You should be careful while using mutable objects as class attributes. Class attributes will be shared by all of its objects.

If the class attribute is immutable(int, float, bool, string, unicode, tuple etc) then there is no problem because if an object tries to update it then it will create a new object itself as immutable objects cannot be updated.

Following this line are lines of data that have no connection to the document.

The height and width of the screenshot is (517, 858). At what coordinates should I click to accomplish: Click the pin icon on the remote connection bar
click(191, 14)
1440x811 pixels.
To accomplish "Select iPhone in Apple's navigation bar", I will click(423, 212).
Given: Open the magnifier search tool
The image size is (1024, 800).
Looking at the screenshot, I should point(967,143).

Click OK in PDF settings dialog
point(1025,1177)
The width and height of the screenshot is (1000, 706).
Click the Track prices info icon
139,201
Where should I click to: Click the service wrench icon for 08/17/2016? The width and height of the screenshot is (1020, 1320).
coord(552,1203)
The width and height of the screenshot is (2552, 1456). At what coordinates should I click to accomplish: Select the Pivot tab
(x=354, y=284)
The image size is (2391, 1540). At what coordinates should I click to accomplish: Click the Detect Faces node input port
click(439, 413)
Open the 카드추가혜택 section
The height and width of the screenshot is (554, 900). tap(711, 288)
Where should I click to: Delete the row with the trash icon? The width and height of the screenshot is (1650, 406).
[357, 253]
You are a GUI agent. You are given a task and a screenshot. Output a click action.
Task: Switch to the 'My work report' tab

But if mutable (list, dict, set etc) is used it will update the original memory address. This causes the problem.

Here's a demo:

1.mutable class attribute

class mutable():
    lst = []
    def __init__(self):
        self.lst.append(1)
        print('id:', id(self.lst))


obj1 = mutable()
obj2 = mutable()
obj3 = mutable()

print("list contains:", obj3.lst)


>>> id(mutable.lst)
2377975176712
>>> obj1 = mutable()
id: 2377975176712
>>> obj2 = mutable()
id: 2377975176712
>>> obj3 = mutable()
id: 2377975176712
>>>
>>> print("list contains:", obj3.lst)
list contains: [1, 1, 1]

2. immutable class attribute

class immutable():
    const = 10
    def __init__(self):
        pass

obj1 = immutable()
obj2 = immutable()


>>> obj1.const
10
>>> id(obj1.const)
140718539904096
>>>
>>> obj2 = immutable()
>>> obj2.const = 1
>>> obj2.const
1
>>> id(obj2.const)
140718539903808
>>> obj1.const
10
>>> obj2.const

(id prints memory location)

So in your code: the same list a will be updated at every init call and appends 1 twice. And 2 objects of main() are initialized hence the content of a will be [1, 1, 1, 1].